Return the records below exactly as they are written.
▶
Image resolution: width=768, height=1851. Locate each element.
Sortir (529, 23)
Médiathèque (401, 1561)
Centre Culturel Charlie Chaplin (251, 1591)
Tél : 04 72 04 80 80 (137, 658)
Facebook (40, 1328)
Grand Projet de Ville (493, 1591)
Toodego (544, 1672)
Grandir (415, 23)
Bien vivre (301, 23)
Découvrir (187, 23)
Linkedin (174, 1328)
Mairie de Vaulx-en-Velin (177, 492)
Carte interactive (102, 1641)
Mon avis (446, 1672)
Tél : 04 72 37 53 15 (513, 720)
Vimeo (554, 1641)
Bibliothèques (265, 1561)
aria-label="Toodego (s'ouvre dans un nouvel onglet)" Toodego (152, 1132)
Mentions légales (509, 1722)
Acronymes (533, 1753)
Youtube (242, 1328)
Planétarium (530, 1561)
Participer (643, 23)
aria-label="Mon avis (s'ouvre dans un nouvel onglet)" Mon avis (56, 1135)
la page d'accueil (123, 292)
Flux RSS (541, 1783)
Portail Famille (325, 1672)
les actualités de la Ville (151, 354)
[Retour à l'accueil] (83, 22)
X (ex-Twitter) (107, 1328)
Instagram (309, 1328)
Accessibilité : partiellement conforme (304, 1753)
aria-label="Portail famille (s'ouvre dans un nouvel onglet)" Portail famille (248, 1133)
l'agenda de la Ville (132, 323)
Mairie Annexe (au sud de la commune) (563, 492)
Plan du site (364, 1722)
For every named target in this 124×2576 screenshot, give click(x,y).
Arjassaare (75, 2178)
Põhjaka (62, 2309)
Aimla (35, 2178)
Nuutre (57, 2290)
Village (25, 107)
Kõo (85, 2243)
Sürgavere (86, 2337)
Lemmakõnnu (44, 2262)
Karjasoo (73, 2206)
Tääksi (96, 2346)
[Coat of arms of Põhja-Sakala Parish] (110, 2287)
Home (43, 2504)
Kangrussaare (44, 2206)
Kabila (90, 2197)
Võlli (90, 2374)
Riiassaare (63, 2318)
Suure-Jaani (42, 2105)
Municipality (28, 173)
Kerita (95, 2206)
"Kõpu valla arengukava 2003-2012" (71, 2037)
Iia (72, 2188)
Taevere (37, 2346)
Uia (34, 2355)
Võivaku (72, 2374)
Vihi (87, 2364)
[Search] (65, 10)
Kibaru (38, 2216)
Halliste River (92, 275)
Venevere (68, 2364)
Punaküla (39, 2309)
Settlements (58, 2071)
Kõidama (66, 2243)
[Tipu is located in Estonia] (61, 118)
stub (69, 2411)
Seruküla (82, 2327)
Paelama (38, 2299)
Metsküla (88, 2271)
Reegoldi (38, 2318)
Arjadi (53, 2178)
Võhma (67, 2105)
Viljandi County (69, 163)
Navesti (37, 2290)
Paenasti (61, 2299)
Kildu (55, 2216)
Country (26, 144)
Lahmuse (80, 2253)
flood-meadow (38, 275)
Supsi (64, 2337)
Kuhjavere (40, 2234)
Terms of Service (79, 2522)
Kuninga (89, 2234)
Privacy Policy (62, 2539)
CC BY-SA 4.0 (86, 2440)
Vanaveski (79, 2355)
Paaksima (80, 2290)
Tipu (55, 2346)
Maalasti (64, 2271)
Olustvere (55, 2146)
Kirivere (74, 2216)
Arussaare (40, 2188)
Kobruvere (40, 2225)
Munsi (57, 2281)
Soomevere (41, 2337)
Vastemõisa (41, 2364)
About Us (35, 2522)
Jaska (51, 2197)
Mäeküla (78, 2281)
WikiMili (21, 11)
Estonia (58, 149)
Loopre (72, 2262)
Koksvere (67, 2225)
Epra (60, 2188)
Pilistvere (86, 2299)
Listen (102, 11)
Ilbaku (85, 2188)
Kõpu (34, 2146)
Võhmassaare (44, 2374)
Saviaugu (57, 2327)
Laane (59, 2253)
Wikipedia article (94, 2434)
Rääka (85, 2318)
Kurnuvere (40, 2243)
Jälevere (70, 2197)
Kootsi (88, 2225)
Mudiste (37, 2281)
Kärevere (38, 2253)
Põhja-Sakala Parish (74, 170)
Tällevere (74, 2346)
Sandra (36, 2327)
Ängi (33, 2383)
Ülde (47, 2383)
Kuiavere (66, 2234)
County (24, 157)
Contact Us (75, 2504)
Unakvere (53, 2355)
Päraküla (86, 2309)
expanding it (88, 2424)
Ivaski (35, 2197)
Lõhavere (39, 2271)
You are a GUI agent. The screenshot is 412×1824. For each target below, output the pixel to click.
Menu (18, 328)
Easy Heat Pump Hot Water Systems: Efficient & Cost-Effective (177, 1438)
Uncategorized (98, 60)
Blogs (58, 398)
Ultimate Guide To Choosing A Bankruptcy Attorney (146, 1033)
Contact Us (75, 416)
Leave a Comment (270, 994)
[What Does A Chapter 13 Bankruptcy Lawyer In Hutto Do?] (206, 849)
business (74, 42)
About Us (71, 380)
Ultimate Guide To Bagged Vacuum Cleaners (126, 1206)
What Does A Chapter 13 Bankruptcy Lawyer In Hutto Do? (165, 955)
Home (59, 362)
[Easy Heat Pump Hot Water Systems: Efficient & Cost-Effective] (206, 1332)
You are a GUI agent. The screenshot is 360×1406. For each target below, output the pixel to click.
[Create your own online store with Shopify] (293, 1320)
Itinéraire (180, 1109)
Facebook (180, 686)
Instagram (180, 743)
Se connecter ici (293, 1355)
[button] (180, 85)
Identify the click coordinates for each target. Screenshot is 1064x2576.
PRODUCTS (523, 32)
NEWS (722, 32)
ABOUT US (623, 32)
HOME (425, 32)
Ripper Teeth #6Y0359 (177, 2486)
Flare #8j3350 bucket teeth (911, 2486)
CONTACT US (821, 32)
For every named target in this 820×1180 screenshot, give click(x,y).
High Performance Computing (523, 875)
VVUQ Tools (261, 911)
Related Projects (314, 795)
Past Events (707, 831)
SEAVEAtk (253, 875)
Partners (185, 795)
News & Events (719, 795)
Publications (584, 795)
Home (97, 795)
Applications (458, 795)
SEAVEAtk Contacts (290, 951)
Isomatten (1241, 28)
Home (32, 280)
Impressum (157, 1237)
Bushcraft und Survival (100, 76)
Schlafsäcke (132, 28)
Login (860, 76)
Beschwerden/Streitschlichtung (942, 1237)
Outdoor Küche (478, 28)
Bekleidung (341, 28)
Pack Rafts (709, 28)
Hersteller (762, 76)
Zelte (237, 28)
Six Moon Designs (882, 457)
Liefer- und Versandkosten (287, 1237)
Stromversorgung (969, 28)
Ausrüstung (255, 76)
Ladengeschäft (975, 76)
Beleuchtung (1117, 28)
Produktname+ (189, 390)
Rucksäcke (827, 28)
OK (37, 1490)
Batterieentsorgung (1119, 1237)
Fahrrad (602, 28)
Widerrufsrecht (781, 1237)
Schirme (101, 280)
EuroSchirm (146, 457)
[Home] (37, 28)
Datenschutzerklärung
◀
▶ [Answer to this problem]
Image resolution: width=768, height=1851. Locate each element.
Sortir (529, 23)
Médiathèque (401, 1561)
Centre Culturel Charlie Chaplin (251, 1591)
Tél : 04 72 04 80 80 (137, 658)
Facebook (40, 1328)
Grand Projet de Ville (493, 1591)
Toodego (544, 1672)
Grandir (415, 23)
Bien vivre (301, 23)
Découvrir (187, 23)
Linkedin (174, 1328)
Mairie de Vaulx-en-Velin (177, 492)
Carte interactive (102, 1641)
Mon avis (446, 1672)
Tél : 04 72 37 53 15 (513, 720)
Vimeo (554, 1641)
Bibliothèques (265, 1561)
aria-label="Toodego (s'ouvre dans un nouvel onglet)" Toodego (152, 1132)
Mentions légales (509, 1722)
Acronymes (533, 1753)
Youtube (242, 1328)
Planétarium (530, 1561)
Participer (643, 23)
aria-label="Mon avis (s'ouvre dans un nouvel onglet)" Mon avis (56, 1135)
la page d'accueil (123, 292)
Flux RSS (541, 1783)
Portail Famille (325, 1672)
les actualités de la Ville (151, 354)
[Retour à l'accueil] (83, 22)
X (ex-Twitter) (107, 1328)
Instagram (309, 1328)
Accessibilité : partiellement conforme (304, 1753)
aria-label="Portail famille (s'ouvre dans un nouvel onglet)" Portail famille (248, 1133)
l'agenda de la Ville (132, 323)
Mairie Annexe (au sud de la commune) (563, 492)
Plan du site (364, 1722)
For every named target in this 124×2576 screenshot, give click(x,y).
Arjassaare (75, 2178)
Põhjaka (62, 2309)
Aimla (35, 2178)
Nuutre (57, 2290)
Village (25, 107)
Kõo (85, 2243)
Sürgavere (86, 2337)
Lemmakõnnu (44, 2262)
Karjasoo (73, 2206)
Tääksi (96, 2346)
[Coat of arms of Põhja-Sakala Parish] (110, 2287)
Home (43, 2504)
Kangrussaare (44, 2206)
Kabila (90, 2197)
Võlli (90, 2374)
Riiassaare (63, 2318)
Suure-Jaani (42, 2105)
Municipality (28, 173)
Kerita (95, 2206)
"Kõpu valla arengukava 2003-2012" (71, 2037)
Iia (72, 2188)
Taevere (37, 2346)
Uia (34, 2355)
Võivaku (72, 2374)
Vihi (87, 2364)
[Search] (65, 10)
Kibaru (38, 2216)
Halliste River (92, 275)
Venevere (68, 2364)
Punaküla (39, 2309)
Settlements (58, 2071)
Kõidama (66, 2243)
[Tipu is located in Estonia] (61, 118)
stub (69, 2411)
Seruküla (82, 2327)
Paelama (38, 2299)
Metsküla (88, 2271)
Reegoldi (38, 2318)
Arjadi (53, 2178)
Võhma (67, 2105)
Viljandi County (69, 163)
Navesti (37, 2290)
Paenasti (61, 2299)
Kildu (55, 2216)
Country (26, 144)
Lahmuse (80, 2253)
flood-meadow (38, 275)
Supsi (64, 2337)
Kuhjavere (40, 2234)
Terms of Service (79, 2522)
Kuninga (89, 2234)
Privacy Policy (62, 2539)
CC BY-SA 4.0 (86, 2440)
Vanaveski (79, 2355)
Paaksima (80, 2290)
Tipu (55, 2346)
Maalasti (64, 2271)
Olustvere (55, 2146)
Kirivere (74, 2216)
Arussaare (40, 2188)
Kobruvere (40, 2225)
Munsi (57, 2281)
Soomevere (41, 2337)
Vastemõisa (41, 2364)
About Us (35, 2522)
Jaska (51, 2197)
Mäeküla (78, 2281)
WikiMili (21, 11)
Estonia (58, 149)
Loopre (72, 2262)
Koksvere (67, 2225)
Epra (60, 2188)
Pilistvere (86, 2299)
Listen (102, 11)
Ilbaku (85, 2188)
Kõpu (34, 2146)
Võhmassaare (44, 2374)
Saviaugu (57, 2327)
Laane (59, 2253)
Wikipedia article (94, 2434)
Rääka (85, 2318)
Kurnuvere (40, 2243)
Jälevere (70, 2197)
Kootsi (88, 2225)
Mudiste (37, 2281)
Kärevere (38, 2253)
Põhja-Sakala Parish (74, 170)
Tällevere (74, 2346)
Sandra (36, 2327)
Ängi (33, 2383)
Ülde (47, 2383)
Kuiavere (66, 2234)
County (24, 157)
Contact Us (75, 2504)
Unakvere (53, 2355)
Päraküla (86, 2309)
expanding it (88, 2424)
Ivaski (35, 2197)
Lõhavere (39, 2271)
You are a GUI agent. The screenshot is 412×1824. For each target below, output the pixel to click.
Menu (18, 328)
Easy Heat Pump Hot Water Systems: Efficient & Cost-Effective (177, 1438)
Uncategorized (98, 60)
Blogs (58, 398)
Ultimate Guide To Choosing A Bankruptcy Attorney (146, 1033)
Contact Us (75, 416)
Leave a Comment (270, 994)
[What Does A Chapter 13 Bankruptcy Lawyer In Hutto Do?] (206, 849)
business (74, 42)
About Us (71, 380)
Ultimate Guide To Bagged Vacuum Cleaners (126, 1206)
What Does A Chapter 13 Bankruptcy Lawyer In Hutto Do? (165, 955)
Home (59, 362)
[Easy Heat Pump Hot Water Systems: Efficient & Cost-Effective] (206, 1332)
You are a GUI agent. The screenshot is 360×1406. For each target below, output the pixel to click.
[Create your own online store with Shopify] (293, 1320)
Itinéraire (180, 1109)
Facebook (180, 686)
Instagram (180, 743)
Se connecter ici (293, 1355)
[button] (180, 85)
Identify the click coordinates for each target. Screenshot is 1064x2576.
PRODUCTS (523, 32)
NEWS (722, 32)
ABOUT US (623, 32)
HOME (425, 32)
Ripper Teeth #6Y0359 (177, 2486)
Flare #8j3350 bucket teeth (911, 2486)
CONTACT US (821, 32)
For every named target in this 820×1180 screenshot, give click(x,y).
High Performance Computing (523, 875)
VVUQ Tools (261, 911)
Related Projects (314, 795)
Past Events (707, 831)
SEAVEAtk (253, 875)
Partners (185, 795)
News & Events (719, 795)
Publications (584, 795)
Home (97, 795)
Applications (458, 795)
SEAVEAtk Contacts (290, 951)
Isomatten (1241, 28)
Home (32, 280)
Impressum (157, 1237)
Bushcraft und Survival (100, 76)
Schlafsäcke (132, 28)
Login (860, 76)
Beschwerden/Streitschlichtung (942, 1237)
Outdoor Küche (478, 28)
Bekleidung (341, 28)
Pack Rafts (709, 28)
Hersteller (762, 76)
Zelte (237, 28)
Six Moon Designs (882, 457)
Liefer- und Versandkosten (287, 1237)
Stromversorgung (969, 28)
Ausrüstung (255, 76)
Ladengeschäft (975, 76)
Beleuchtung (1117, 28)
Produktname+ (189, 390)
Rucksäcke (827, 28)
OK (37, 1490)
Batterieentsorgung (1119, 1237)
Fahrrad (602, 28)
Widerrufsrecht (781, 1237)
Schirme (101, 280)
EuroSchirm (146, 457)
[Home] (37, 28)
Datenschutzerklärung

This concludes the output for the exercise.